**Questions on the material:**
1. List every person the news article about North Korea and Otto Warmbier identifies by name.
2. Reproduce the part of the news article about North Korea and Otto Warmbier starting with "Warmbier, who was" and going on through "a sleeping pill.".
[[ Page text open ]]
North Korea accuses US of exploiting student’s death
SEOUL, South Korea (AP) — North Korea accused the Trump administration on Thursday of exploiting the death of an Ohio student who died soon after being released from detention in the Asian nation.
The state-run Korean Central News Agency quoted a foreign ministry spokesman as criticizing the White House for using the death of Otto Warmbier for propaganda purposes against North Korea.
“The fact that the U.S. is employing even a dead person for the conspiracy campaign to fuel the international atmosphere of putting pressure on (North Korea) shows how vile and inveterate the hostility of the U.S. policy-makers towards (North Korea) is,” the unidentified spokesman said in a statement.
Warmbier, who was vacationing in North Korea, was sentenced to 15 years of hard labor in March 2016 for allegedly stealing a propaganda poster two months earlier. North Korea has said Warmbier fell into a coma that resulted from botulism and a sleeping pill.
The spokesman reiterated North Korea’s denial that it tortured the American student, who was detained for more than year and died soon after his release to the U.S. while still in a coma.
“We provided him with sincere medical care on humanitarian grounds in consideration of his failing health until he returned to the U.S.,” he said.
The statement expressed particular indignation that U.S. President Donald Trump had criticized North Korea’s top leader.
“The fact that the old lunatic Trump and his riff-raff slandered the sacred dignity of our supreme leadership, using bogus data full of falsehood and fabrications, only serves to redouble the surging hatred of our army and people towards the U.S.,” it said.
Trump referenced Warmbier’s death in comments critical of North Korea during his debut speech to the U.N. General Assembly earlier this month.
Warmbier’s parents told a Fox News TV show Tuesday that North Korea tortured and “destroyed” him. Trump tweeted afterward: “Otto was tortured beyond belief by North Korea.” The tweet added to a series of recent accusations and heated exchanges between his administration and North Korean officials.
An Ohio coroner on Wednesday said her office was unable to determine what caused the brain damage that led to Warmbier’s death, other than it stemmed from oxygen deprivation more than a year before his death.
“Could that have been torture at the time? We don’t know,” Dr. Lakshmi Sammarco said.
[[ Page text closed ]]
[[ Extracted records open ]]
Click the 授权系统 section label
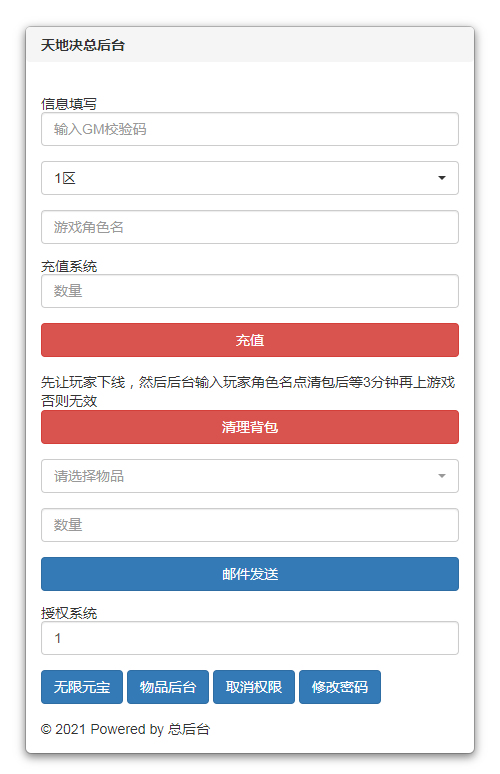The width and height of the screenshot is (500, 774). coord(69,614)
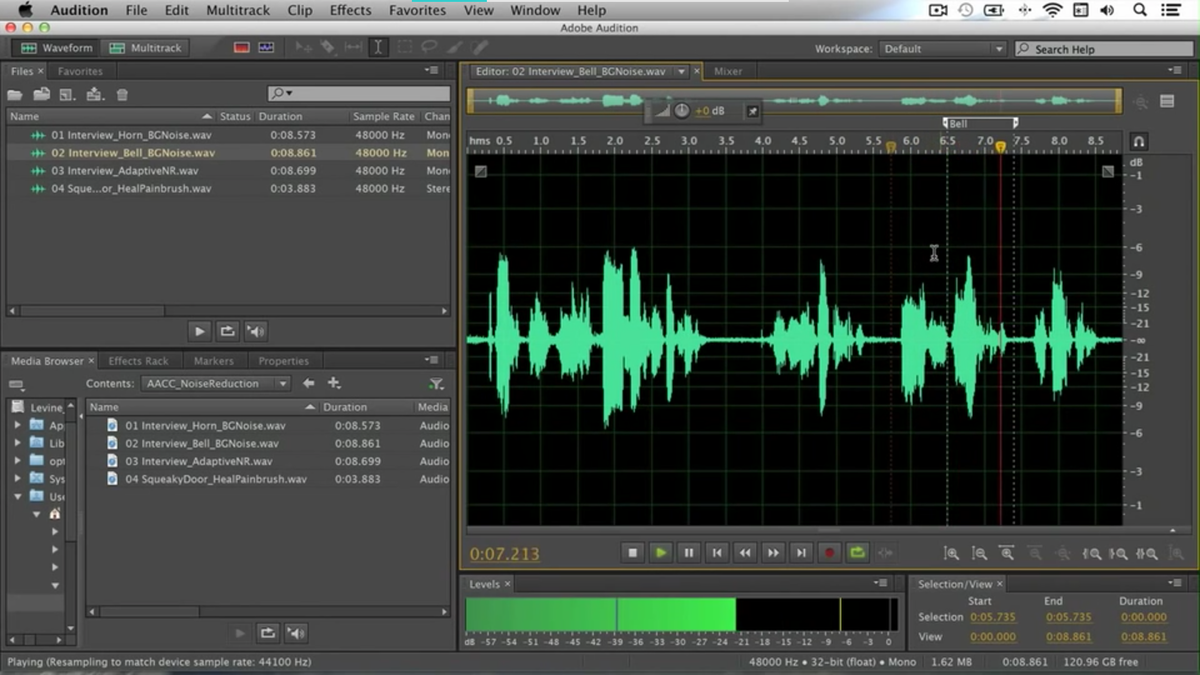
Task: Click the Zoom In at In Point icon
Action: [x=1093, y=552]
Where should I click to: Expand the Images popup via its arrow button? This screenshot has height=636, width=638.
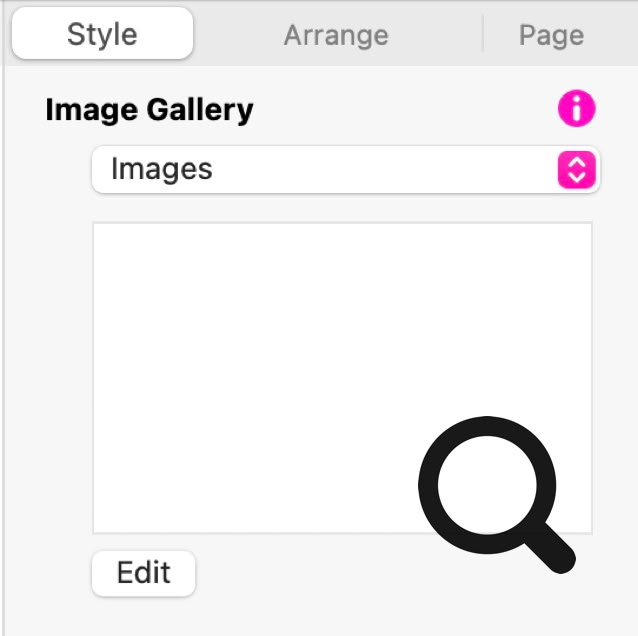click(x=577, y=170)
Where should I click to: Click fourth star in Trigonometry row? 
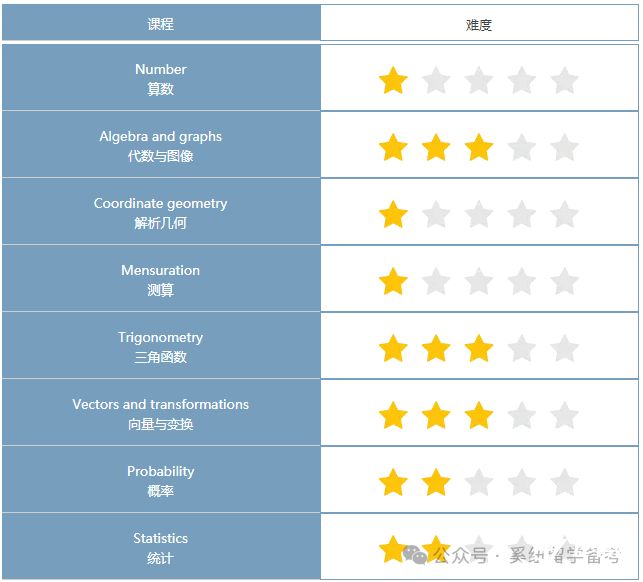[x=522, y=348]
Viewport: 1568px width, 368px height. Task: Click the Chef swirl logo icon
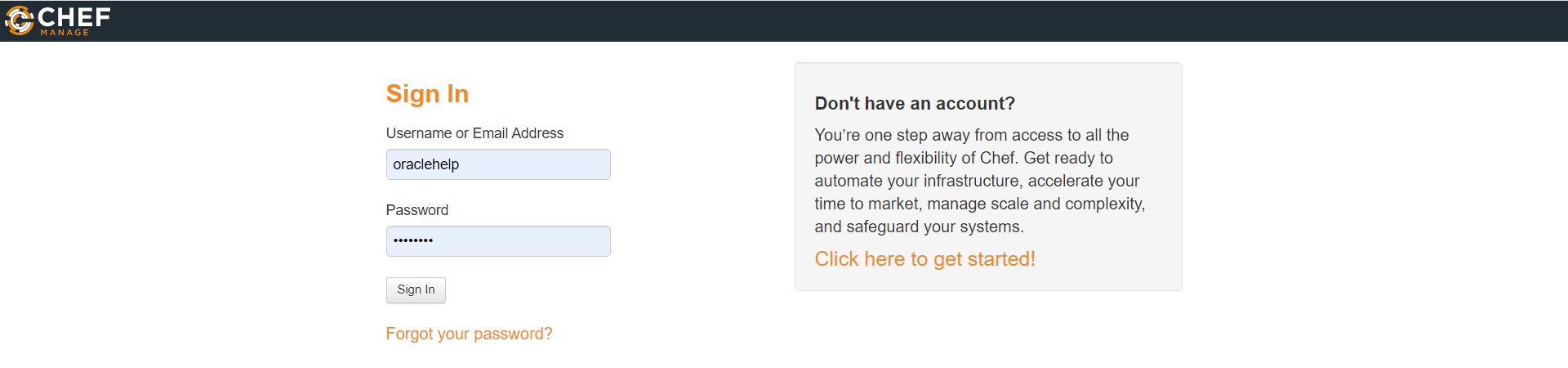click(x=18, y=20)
[[ Extracted records closed ]]
**Answers by task:**
1. Otto Warmbier, Donald Trump, Lakshmi Sammarco

2.
Warmbier, who was vacationing in North Korea, was sentenced to 15 years of hard labor in March 2016 for allegedly stealing a propaganda poster two months earlier. North Korea has said Warmbier fell into a coma that resulted from botulism and a sleeping pill.